* **GOAL**:
Copy out the rows exactly, starting at the line that contains "Viewport: 810px width, 458px" and ending at the line that contains "tap(474, 553)", both included.

** Start **

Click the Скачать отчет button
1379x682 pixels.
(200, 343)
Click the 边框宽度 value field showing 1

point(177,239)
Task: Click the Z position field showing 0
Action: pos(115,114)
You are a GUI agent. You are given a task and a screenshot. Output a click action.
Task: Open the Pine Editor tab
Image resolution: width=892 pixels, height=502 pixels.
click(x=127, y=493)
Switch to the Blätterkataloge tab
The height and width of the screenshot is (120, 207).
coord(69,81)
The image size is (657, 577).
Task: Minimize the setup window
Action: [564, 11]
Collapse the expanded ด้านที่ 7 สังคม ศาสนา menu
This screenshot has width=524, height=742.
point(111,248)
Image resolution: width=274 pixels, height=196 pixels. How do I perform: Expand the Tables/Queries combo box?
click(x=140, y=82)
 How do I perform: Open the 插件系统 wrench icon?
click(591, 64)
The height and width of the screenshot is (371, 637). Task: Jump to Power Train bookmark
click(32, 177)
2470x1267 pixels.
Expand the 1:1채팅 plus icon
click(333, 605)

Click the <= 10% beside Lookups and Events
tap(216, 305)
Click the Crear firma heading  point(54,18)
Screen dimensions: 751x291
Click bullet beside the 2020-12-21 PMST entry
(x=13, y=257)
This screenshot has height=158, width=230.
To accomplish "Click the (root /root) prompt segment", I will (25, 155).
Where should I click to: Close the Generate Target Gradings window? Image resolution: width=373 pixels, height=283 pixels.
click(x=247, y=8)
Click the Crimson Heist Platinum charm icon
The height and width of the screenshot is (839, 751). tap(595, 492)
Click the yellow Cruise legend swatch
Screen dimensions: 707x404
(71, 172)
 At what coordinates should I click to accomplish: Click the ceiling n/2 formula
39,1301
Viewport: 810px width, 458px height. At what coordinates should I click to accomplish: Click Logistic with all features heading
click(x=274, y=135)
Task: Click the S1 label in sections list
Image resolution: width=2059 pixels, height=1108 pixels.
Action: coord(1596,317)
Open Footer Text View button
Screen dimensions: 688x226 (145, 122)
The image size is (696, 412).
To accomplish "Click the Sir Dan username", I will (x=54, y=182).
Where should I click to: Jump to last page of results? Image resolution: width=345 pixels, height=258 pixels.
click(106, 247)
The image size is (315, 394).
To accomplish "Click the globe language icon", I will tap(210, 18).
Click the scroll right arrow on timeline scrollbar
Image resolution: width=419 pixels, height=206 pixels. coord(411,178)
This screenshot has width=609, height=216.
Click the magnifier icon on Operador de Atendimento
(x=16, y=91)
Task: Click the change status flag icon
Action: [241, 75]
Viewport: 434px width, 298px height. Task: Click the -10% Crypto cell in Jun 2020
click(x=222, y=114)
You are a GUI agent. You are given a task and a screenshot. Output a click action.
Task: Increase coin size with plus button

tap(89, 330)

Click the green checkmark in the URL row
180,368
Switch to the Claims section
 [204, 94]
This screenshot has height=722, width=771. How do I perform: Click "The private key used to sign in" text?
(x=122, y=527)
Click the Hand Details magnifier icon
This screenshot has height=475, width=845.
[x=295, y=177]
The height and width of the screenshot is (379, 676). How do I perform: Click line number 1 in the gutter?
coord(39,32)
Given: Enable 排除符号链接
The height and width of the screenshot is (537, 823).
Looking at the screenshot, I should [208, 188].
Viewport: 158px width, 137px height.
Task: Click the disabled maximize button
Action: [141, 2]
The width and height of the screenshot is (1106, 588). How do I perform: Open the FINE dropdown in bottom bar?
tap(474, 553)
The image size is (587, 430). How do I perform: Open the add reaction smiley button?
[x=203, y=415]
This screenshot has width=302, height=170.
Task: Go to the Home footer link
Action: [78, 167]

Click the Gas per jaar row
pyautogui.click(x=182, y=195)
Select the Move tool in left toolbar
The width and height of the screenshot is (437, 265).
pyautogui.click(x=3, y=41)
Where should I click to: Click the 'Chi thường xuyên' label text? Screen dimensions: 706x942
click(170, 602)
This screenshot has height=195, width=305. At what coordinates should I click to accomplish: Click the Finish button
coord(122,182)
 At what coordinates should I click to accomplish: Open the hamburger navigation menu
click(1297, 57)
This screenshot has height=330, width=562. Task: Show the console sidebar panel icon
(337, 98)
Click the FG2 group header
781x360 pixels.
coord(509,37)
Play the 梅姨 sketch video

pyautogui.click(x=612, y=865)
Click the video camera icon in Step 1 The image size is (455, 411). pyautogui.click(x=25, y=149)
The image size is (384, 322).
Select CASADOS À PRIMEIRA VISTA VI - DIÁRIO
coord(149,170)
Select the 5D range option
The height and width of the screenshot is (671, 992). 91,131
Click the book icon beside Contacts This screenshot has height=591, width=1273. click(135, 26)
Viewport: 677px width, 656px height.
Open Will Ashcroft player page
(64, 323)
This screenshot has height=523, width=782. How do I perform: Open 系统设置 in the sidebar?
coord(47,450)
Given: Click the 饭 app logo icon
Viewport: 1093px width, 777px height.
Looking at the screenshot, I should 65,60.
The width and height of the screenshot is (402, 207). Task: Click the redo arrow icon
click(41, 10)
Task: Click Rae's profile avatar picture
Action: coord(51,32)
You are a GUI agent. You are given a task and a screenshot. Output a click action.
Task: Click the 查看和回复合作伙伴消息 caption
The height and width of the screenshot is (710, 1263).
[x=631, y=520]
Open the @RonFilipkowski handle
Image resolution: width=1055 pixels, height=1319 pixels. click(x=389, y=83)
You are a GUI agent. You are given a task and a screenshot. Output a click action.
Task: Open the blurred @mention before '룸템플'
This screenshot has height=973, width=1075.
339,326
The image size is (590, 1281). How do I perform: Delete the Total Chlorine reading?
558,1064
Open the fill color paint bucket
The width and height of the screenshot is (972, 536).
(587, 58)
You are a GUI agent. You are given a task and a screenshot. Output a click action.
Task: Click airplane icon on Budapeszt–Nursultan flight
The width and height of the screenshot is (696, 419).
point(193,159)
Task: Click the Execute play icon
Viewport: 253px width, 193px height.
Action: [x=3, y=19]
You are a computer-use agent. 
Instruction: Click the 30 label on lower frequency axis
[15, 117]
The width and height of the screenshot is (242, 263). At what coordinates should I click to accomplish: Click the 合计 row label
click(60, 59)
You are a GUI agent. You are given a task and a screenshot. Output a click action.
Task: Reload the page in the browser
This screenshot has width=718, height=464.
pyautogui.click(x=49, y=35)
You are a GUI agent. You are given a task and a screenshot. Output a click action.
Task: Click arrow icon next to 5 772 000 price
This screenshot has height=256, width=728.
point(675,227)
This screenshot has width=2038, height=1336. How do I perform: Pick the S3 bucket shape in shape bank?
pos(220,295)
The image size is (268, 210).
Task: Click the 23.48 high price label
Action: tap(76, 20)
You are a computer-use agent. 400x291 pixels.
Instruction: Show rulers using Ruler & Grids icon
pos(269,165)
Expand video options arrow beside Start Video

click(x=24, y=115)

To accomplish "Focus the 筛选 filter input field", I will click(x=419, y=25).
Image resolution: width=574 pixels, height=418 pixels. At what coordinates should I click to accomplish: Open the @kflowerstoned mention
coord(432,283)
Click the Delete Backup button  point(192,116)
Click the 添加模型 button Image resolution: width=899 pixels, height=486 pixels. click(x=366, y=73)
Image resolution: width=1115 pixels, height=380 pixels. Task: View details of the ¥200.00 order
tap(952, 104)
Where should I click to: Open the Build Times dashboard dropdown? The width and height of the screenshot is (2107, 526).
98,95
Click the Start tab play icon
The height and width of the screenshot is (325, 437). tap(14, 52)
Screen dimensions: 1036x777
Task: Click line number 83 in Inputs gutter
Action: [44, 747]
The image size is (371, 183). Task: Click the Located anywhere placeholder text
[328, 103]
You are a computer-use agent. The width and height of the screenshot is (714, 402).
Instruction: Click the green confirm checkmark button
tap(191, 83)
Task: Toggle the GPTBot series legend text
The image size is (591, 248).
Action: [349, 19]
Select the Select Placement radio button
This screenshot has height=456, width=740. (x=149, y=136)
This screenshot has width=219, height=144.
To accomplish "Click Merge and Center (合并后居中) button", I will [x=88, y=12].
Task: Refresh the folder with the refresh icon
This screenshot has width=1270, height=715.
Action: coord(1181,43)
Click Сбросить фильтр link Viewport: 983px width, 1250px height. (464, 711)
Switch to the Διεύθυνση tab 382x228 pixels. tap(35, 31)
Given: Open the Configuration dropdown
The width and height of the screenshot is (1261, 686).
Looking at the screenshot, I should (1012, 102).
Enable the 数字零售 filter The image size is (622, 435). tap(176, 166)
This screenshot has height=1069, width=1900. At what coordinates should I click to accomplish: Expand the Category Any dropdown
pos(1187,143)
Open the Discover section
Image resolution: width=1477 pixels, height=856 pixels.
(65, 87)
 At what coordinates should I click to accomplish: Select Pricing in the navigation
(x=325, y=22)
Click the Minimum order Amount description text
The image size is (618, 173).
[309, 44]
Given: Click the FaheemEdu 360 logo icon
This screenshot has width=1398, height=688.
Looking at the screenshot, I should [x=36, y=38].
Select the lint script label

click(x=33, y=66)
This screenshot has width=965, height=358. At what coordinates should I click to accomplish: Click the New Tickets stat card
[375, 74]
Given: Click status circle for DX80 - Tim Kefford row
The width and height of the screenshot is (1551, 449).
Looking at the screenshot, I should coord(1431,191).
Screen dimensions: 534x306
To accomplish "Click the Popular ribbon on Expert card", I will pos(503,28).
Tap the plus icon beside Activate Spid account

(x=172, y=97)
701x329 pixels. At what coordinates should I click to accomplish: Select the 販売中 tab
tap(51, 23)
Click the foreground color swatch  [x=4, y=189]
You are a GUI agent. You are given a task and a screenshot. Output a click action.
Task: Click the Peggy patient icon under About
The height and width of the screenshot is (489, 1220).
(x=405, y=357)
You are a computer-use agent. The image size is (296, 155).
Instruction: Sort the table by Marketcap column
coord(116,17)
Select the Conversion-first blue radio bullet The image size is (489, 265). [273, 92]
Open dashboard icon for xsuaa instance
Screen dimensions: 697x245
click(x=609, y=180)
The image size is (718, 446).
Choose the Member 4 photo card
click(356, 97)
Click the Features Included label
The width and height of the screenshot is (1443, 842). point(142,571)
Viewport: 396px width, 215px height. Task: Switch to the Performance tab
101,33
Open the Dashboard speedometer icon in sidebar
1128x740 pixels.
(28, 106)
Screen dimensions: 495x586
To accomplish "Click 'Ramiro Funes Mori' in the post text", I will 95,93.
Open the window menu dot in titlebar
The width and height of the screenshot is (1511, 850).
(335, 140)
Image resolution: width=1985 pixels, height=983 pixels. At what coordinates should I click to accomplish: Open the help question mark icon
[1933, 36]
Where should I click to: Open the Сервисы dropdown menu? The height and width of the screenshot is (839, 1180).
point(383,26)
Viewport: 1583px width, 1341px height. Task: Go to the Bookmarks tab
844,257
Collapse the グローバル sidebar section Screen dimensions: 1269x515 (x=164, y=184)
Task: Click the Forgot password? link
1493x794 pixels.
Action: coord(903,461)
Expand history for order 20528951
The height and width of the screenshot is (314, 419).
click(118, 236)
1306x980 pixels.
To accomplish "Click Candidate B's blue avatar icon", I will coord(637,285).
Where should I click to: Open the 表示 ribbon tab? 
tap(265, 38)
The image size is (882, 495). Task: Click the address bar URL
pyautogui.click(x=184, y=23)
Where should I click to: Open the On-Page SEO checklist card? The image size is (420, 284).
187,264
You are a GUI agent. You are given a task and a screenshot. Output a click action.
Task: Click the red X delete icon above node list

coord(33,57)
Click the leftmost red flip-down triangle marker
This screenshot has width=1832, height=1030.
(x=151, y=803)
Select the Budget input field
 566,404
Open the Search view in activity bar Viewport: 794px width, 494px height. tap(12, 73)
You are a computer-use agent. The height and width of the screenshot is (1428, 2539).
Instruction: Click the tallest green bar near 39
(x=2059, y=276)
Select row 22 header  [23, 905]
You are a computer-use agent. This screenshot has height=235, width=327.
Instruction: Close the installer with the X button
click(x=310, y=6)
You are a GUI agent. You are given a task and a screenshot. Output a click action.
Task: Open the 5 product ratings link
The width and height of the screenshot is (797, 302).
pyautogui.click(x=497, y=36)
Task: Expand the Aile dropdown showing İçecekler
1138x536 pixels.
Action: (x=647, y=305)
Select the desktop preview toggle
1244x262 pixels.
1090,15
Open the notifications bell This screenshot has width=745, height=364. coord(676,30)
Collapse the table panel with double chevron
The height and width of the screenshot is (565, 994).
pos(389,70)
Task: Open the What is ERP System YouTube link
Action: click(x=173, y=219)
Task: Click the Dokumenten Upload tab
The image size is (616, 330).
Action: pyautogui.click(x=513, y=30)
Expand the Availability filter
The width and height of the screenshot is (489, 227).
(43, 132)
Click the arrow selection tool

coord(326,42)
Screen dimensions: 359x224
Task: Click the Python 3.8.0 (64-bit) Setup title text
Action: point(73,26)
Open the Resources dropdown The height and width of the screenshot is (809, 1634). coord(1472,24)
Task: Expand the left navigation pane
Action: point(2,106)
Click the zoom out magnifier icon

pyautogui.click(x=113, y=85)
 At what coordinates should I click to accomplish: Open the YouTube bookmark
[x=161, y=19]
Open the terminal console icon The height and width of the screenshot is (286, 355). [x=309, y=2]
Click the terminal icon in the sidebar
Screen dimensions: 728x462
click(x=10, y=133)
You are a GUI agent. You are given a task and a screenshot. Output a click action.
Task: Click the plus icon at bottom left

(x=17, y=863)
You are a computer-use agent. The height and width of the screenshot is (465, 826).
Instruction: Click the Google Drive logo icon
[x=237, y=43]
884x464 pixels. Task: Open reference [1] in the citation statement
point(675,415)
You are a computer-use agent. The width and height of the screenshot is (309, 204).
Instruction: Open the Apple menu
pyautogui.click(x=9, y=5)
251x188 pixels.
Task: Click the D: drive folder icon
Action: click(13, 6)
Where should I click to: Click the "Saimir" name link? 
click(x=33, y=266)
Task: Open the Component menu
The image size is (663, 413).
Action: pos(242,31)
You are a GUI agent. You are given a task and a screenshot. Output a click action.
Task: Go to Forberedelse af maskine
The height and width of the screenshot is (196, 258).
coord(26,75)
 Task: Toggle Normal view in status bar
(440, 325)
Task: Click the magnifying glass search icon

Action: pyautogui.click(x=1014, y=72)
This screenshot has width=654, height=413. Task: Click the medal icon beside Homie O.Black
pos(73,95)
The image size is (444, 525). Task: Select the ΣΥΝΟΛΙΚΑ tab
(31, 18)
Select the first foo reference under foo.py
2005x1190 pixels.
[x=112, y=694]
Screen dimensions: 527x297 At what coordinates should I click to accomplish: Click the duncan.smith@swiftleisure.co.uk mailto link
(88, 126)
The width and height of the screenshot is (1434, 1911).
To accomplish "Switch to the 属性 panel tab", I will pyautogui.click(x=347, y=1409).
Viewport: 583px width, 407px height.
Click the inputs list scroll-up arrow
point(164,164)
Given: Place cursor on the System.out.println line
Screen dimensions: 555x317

** End **

* **THE REPLY**:
Viewport: 810px width, 458px height. At what coordinates should I click to accomplish: Click Logistic with all features heading
click(x=274, y=135)
Task: Click the S1 label in sections list
Image resolution: width=2059 pixels, height=1108 pixels.
Action: coord(1596,317)
Open Footer Text View button
Screen dimensions: 688x226 (145, 122)
The image size is (696, 412).
To accomplish "Click the Sir Dan username", I will (x=54, y=182).
Where should I click to: Jump to last page of results? Image resolution: width=345 pixels, height=258 pixels.
click(106, 247)
The image size is (315, 394).
To accomplish "Click the globe language icon", I will tap(210, 18).
Click the scroll right arrow on timeline scrollbar
Image resolution: width=419 pixels, height=206 pixels. coord(411,178)
This screenshot has width=609, height=216.
Click the magnifier icon on Operador de Atendimento
(x=16, y=91)
Task: Click the change status flag icon
Action: [241, 75]
Viewport: 434px width, 298px height. Task: Click the -10% Crypto cell in Jun 2020
click(x=222, y=114)
You are a GUI agent. You are given a task and a screenshot. Output a click action.
Task: Increase coin size with plus button

tap(89, 330)

Click the green checkmark in the URL row
180,368
Switch to the Claims section
 [204, 94]
This screenshot has height=722, width=771. How do I perform: Click "The private key used to sign in" text?
(x=122, y=527)
Click the Hand Details magnifier icon
This screenshot has height=475, width=845.
[x=295, y=177]
The height and width of the screenshot is (379, 676). How do I perform: Click line number 1 in the gutter?
coord(39,32)
Given: Enable 排除符号链接
The height and width of the screenshot is (537, 823).
Looking at the screenshot, I should [208, 188].
Viewport: 158px width, 137px height.
Task: Click the disabled maximize button
Action: [141, 2]
The width and height of the screenshot is (1106, 588). How do I perform: Open the FINE dropdown in bottom bar?
tap(474, 553)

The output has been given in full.